Wanna help edit Calvin and Hobbes transcripts?

I talked a bit in my Calvin and Markov post this morning about the C&H transcripts I’m using to power the Markov chain process, and about how much work it’s likely to be to edit the whole thing. Probably 25-30 hours total.

It’s not difficult stuff—and in fact it’s not a terrible excuse to reread some C&H as you go, if you want to go less than warp-speed—so if you’re interested in helping out, drop me a line in the comments here or via email or @joshmillard on twitter and I can hook you up with a specific chunk of transcript so we avoid any accidental duplication of effort.

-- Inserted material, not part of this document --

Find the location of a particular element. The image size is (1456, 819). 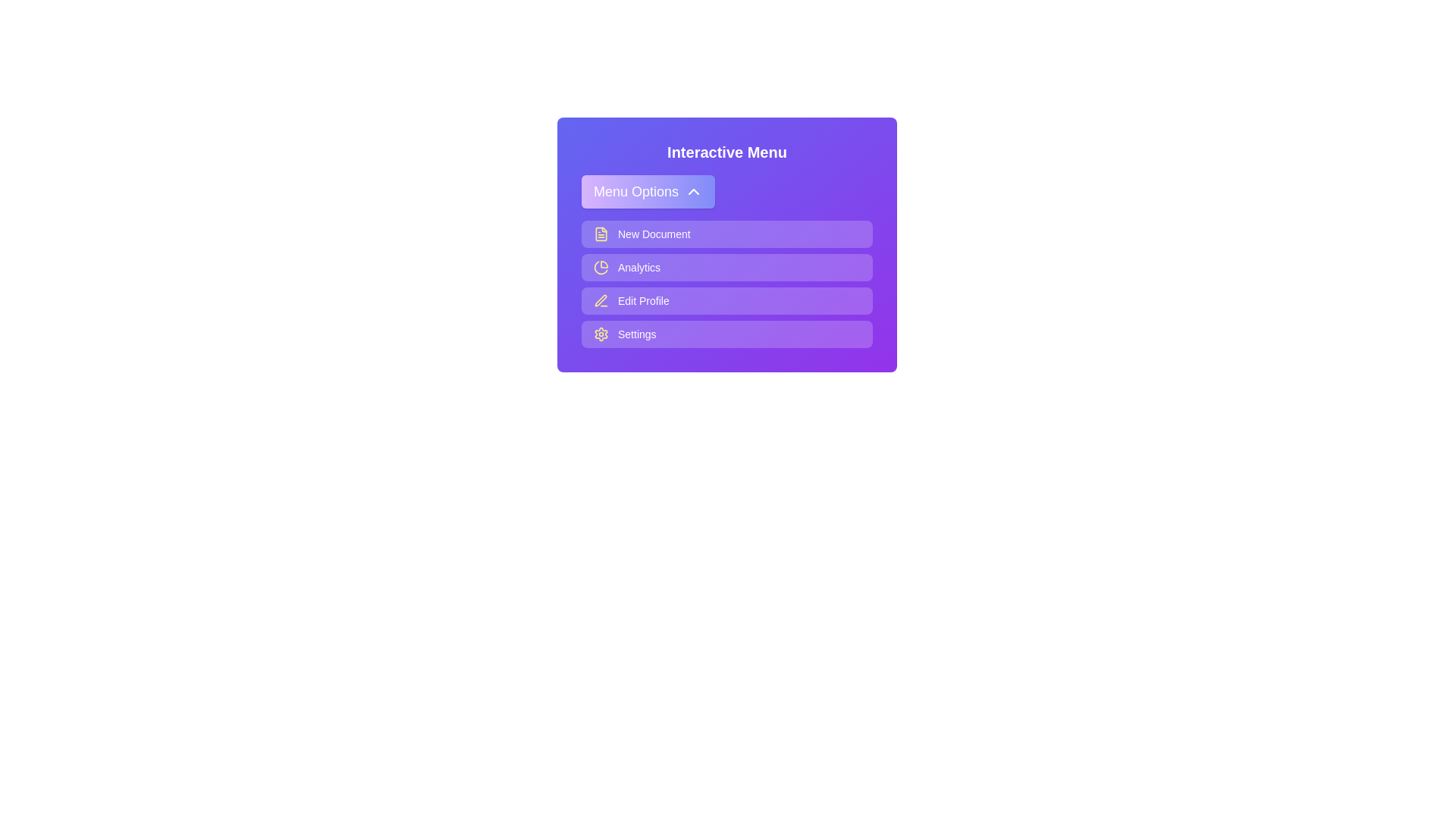

the downward-pointing chevron icon next to 'Menu Options' is located at coordinates (693, 191).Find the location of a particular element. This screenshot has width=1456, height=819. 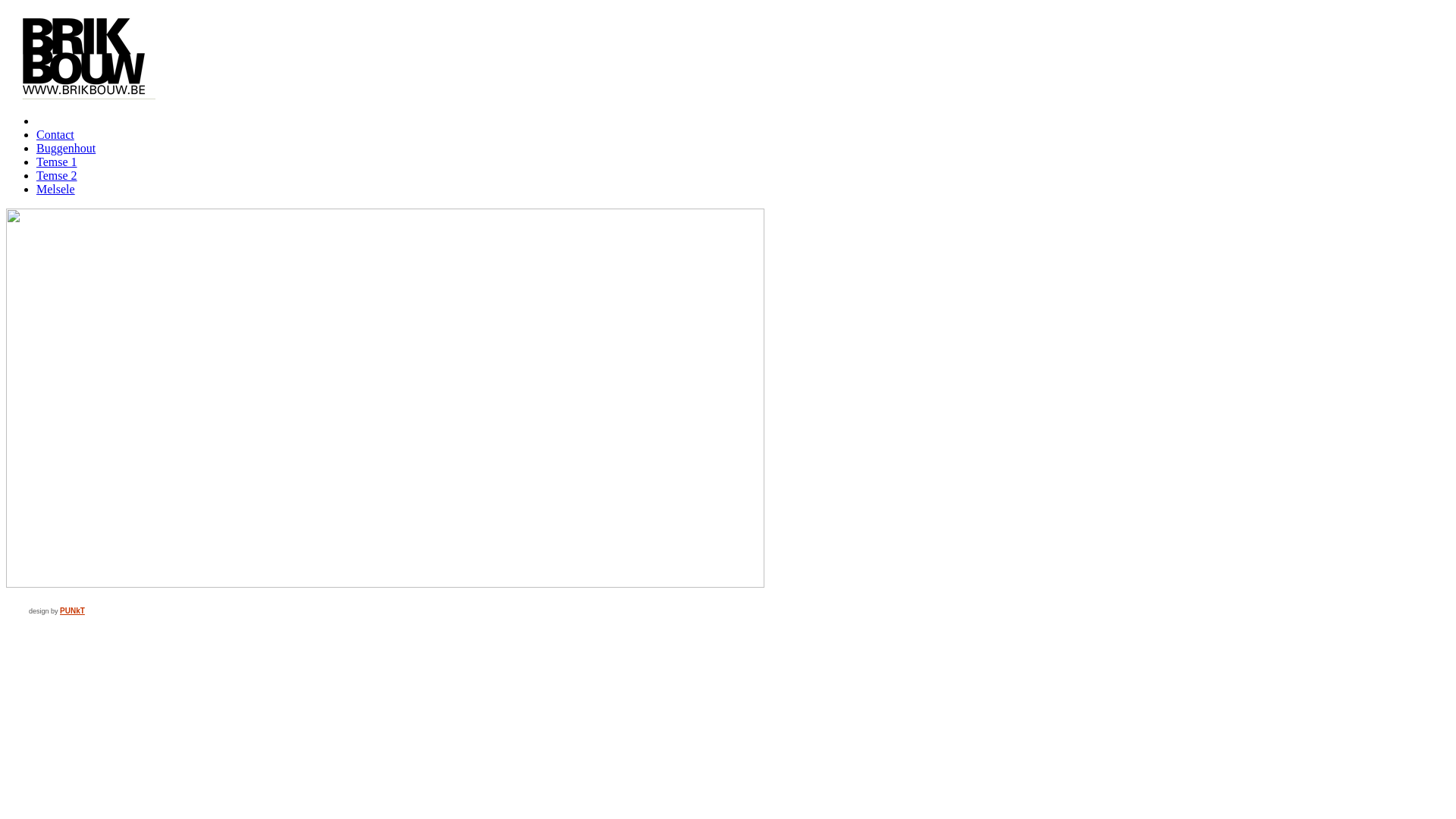

'Buggenhout' is located at coordinates (64, 148).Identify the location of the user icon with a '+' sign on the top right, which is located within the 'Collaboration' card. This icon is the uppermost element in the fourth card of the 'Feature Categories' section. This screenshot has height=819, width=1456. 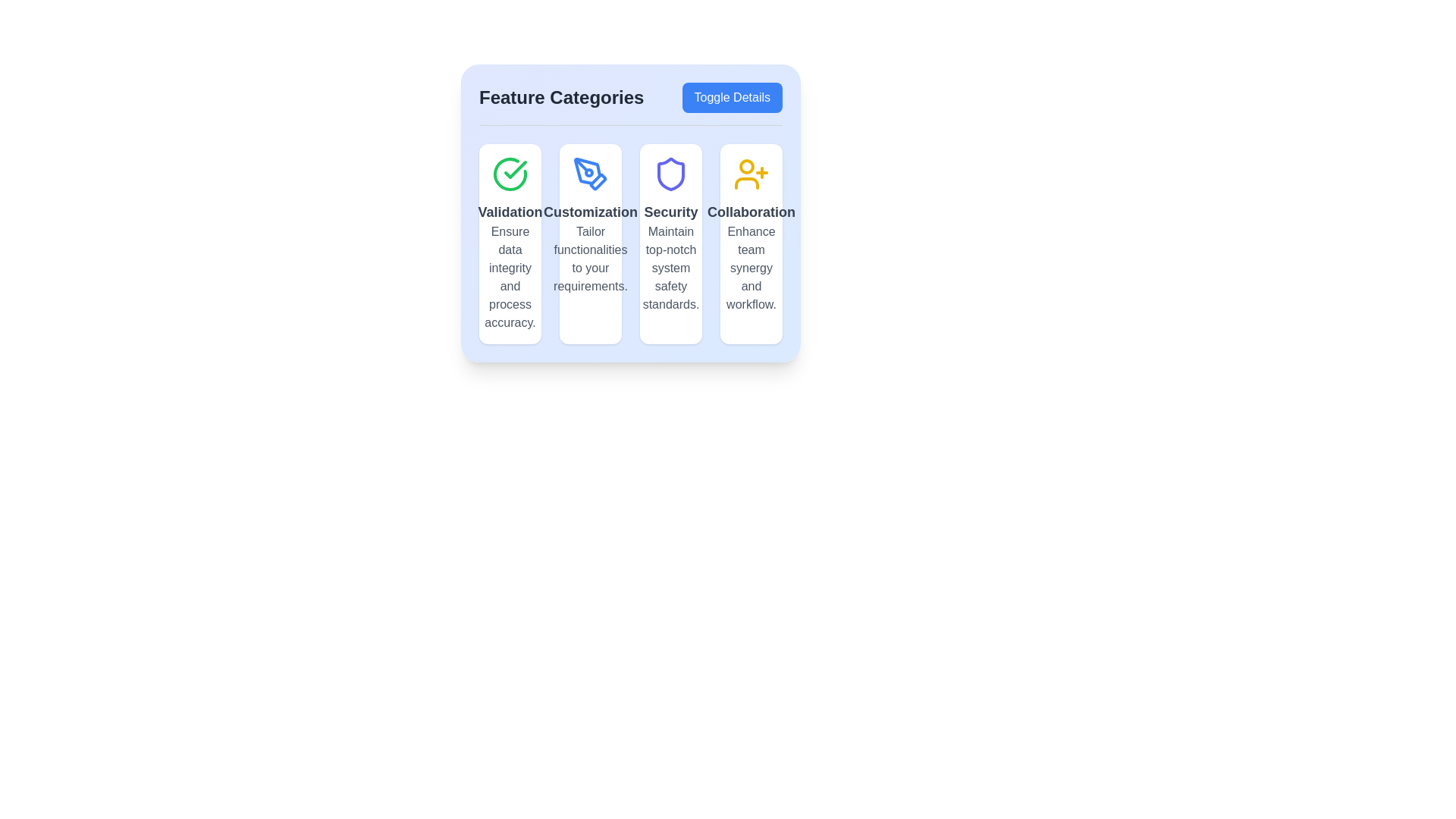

I’ll talk a little more about the approach I’ve been taking to it, to give a clear idea of the small handful of details involved in the markup process. As I said in the other post, the situation is that transcripts of every strip do already exist, which is great, but they aren’t broken down by character or panel at all. It’s just one string of words run together per strip.

So the project is to, for e.g. this Christmas Day strip from 1986:

C&H 19861225

Turn each line in the existing transcript, like this:

19861225 Psst! Are you awake? Is it Christmas? It is! It is! Let's go wake Mom and Dad and open all our loot! Since it's Christmas maybe we should let them sleep a little. That's long enough! Wake up! Wake up! It's Christmas!! Quarter to 6. He let us sleep in this year.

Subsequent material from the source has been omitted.